Unknown gunmen opened fire on a prison in the southern Egyptian city of Assiut on Monday, killing an inmate and wounding 20 guards and prisoners.
At least 20 people, mostly inmates, were wounded when a riot erupted at a prison in southern Egypt on Monday, following the reportedly suspicious death of a fellow prisoner, a security official said.
The incident, which another security official earlier described as an armed attack on the prison, was sparked by the death of inmate Hani al-Ghandur, serving a seven-year sentence for assault.
He was found dead in solitary confinement on Monday, the official said, asking not to be named, with many of the jail's 3,000 prisoners believing he had been tortured to death.

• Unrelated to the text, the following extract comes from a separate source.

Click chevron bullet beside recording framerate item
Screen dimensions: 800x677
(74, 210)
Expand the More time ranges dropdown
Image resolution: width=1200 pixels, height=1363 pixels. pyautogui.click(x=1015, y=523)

The inmates revolted and prison authorities sent in a large number of riot police who used tear gas and rubber-coated bullets to bring the riot under control, injuring 17 prisoners and three prison guards.
Security forces now have complete control of one of the prison's two wings and are gradually retaking the other one, the official said.

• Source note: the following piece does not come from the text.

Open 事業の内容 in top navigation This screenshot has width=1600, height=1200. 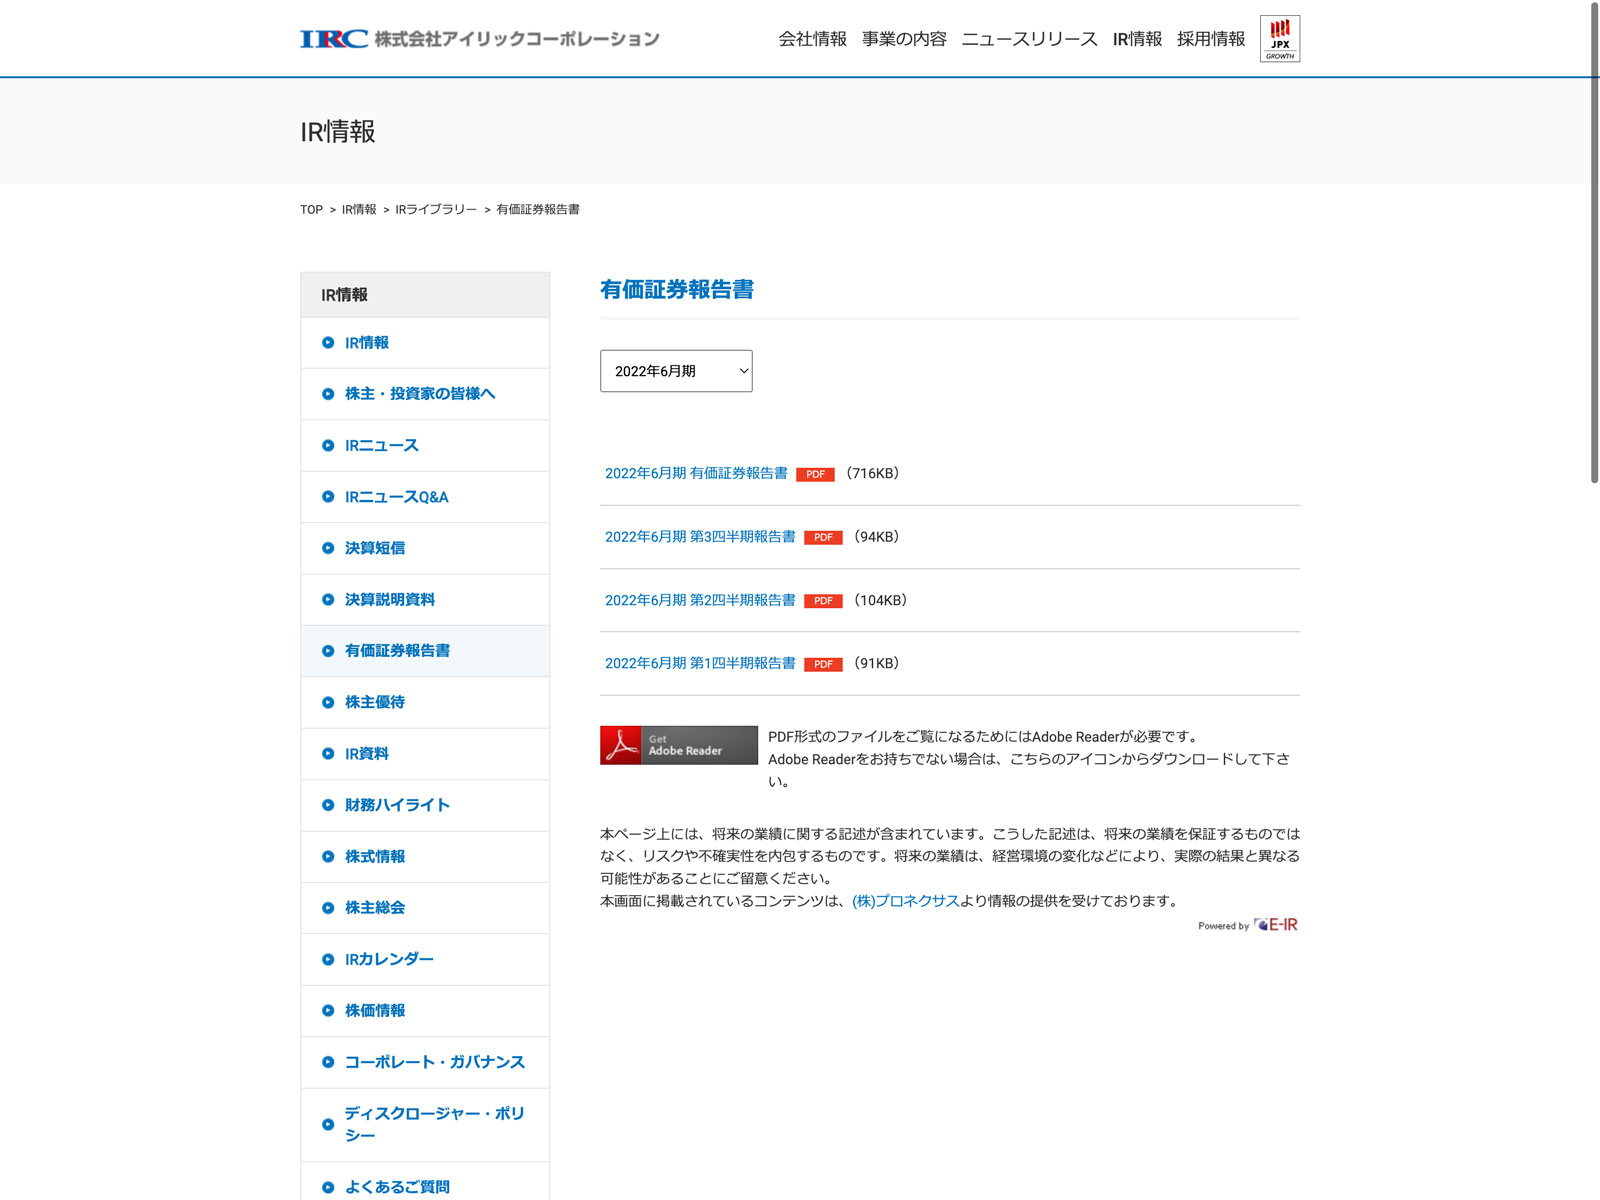tap(904, 39)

Another official said the prisoners had taken firearms from three prison guards and used them on security forces, although this was not possible to confirm.
The prison in Assiut, 400 kilometres (250 miles) south of the capital Cairo, is in the town centre on the banks of the Nile.

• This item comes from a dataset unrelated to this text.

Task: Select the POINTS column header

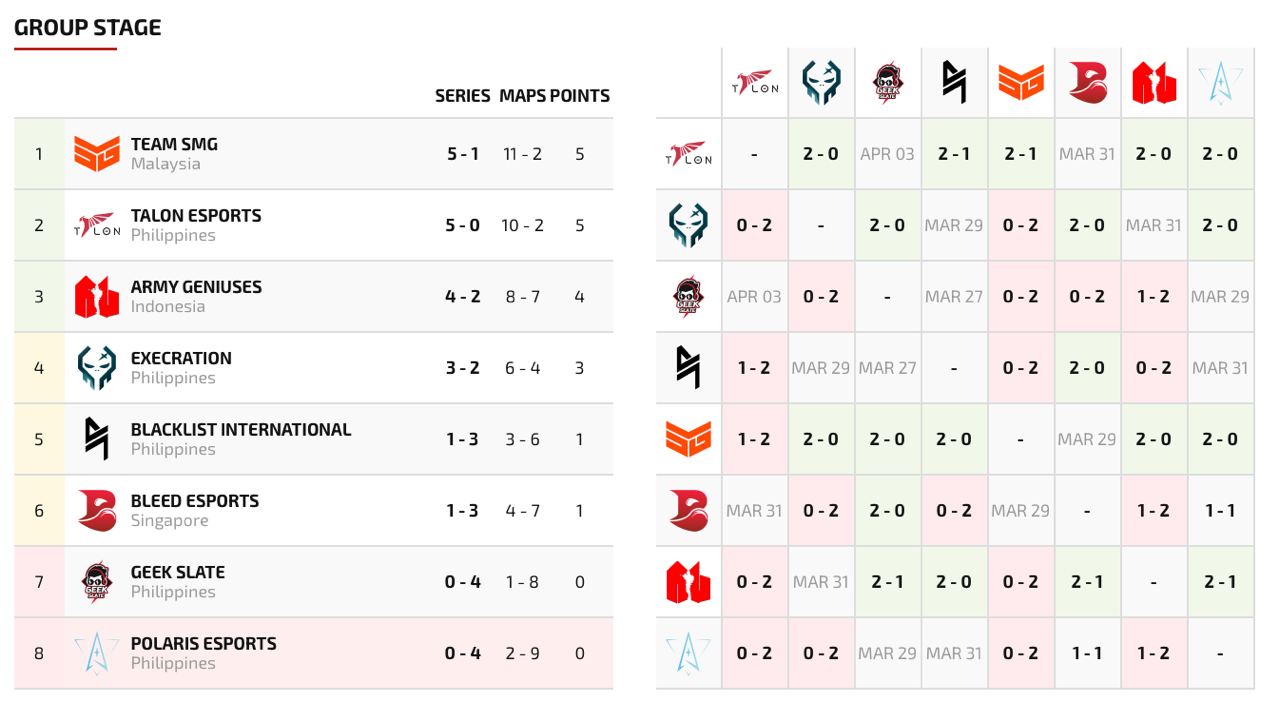Action: [580, 96]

A security official said earlier that unknown attackers had opened fire on the prison's entrance during visiting hours, killing a prisoner and wounding many others.
Assiut, the largest town in southern Egypt, is a business hub and home to a large Coptic Christian community.
The city and its surrounding area was a centre for Islamic militancy that rocked Egypt in the 1990s, although there was no suggestion of an Islamic connection with Monday's riot.
Conditions as Egyptian prisons are often dire and overcrowded. A lawyer said in June that prison guards near the Mediterranean city of Alexandria had beaten up 17 inmates to force them to end a hunger strike.
A security official denied such a beating had taken place.
According to a report published in May by the London-based human rights group Amnesty International, many Egyptian prisoners are kept behind bars despite repeated orders being issued for their release.
Rights groups also say that torture is regularly used by security forces, although prosecutions are rare.